■ **YOUR OBJECTIVE**: Show each line of the records below where the word "size" occurs.

■ **EXERCISE INPUT**:
■ ■ ■ ■

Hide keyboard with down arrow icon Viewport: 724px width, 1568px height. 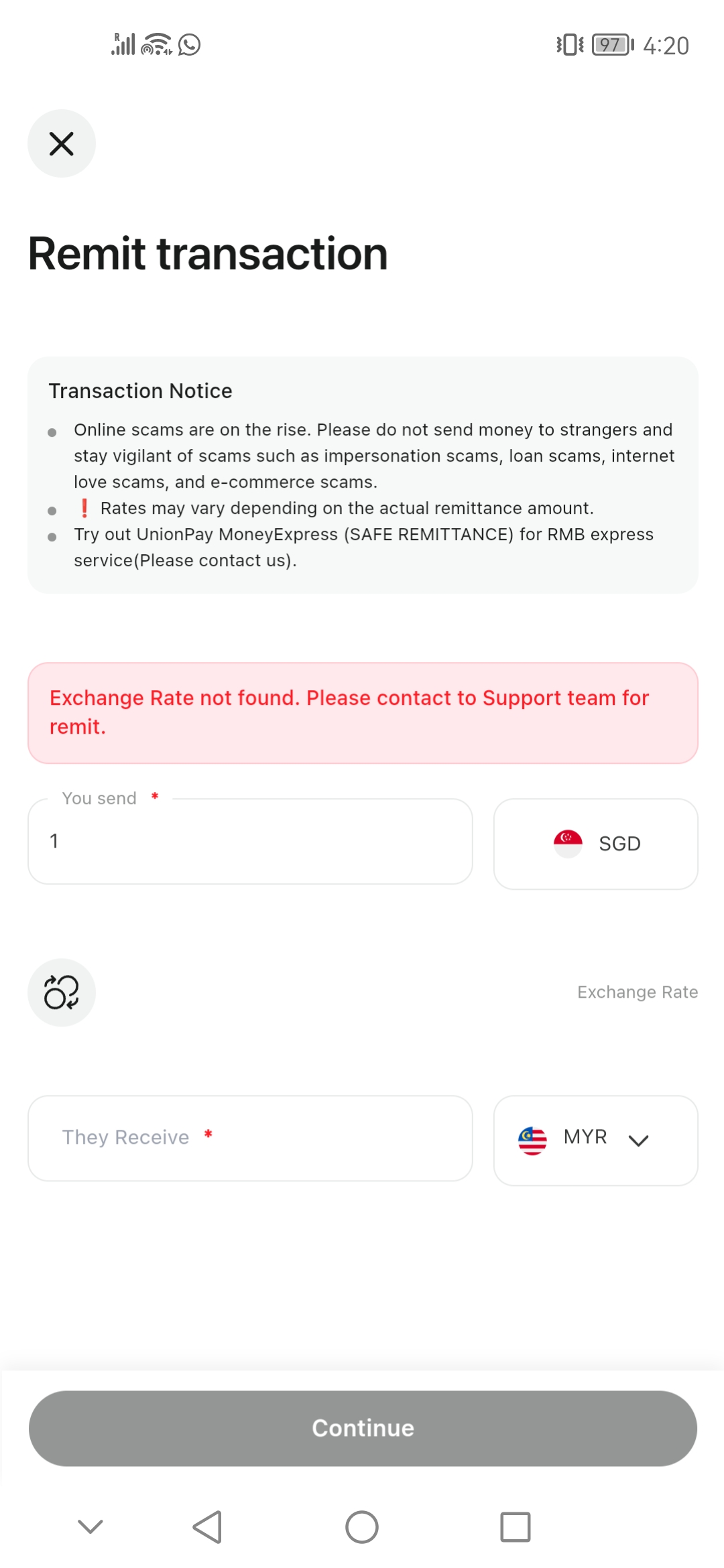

■ ■ ■ ■

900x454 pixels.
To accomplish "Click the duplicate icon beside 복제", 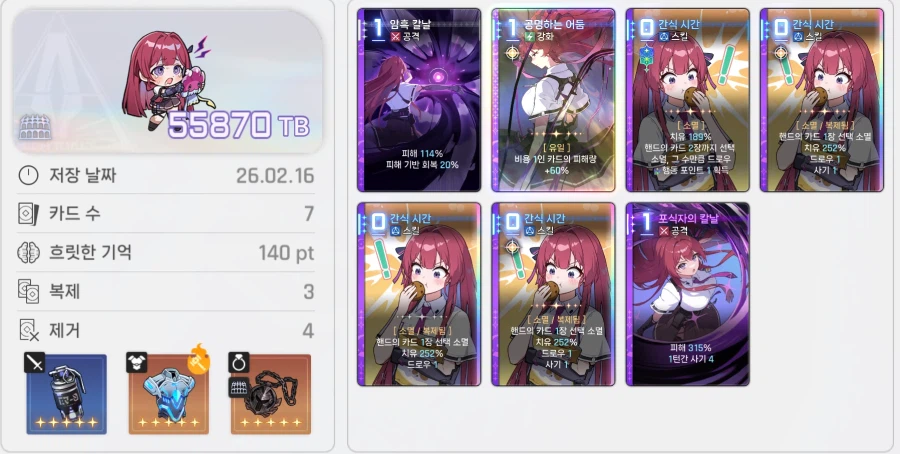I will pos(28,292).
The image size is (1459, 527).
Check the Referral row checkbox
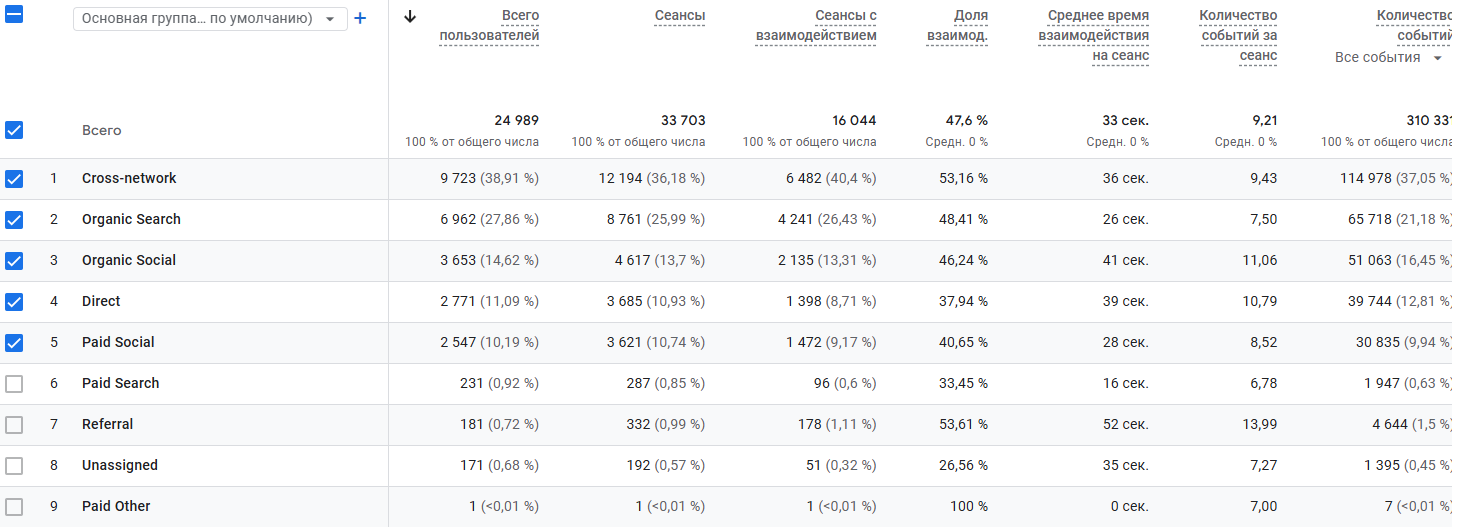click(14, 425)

■ ■ ■ ■

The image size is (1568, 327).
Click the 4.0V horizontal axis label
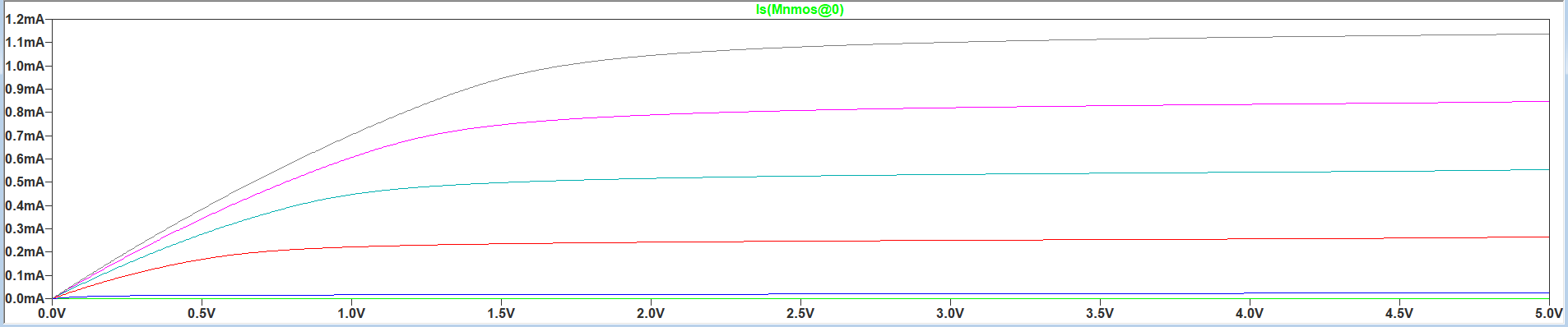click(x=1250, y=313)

■ ■ ■ ■

■ **ANSWER TO THIS EXERCISE**:
The image size is (1459, 527).
The image size is (1568, 327).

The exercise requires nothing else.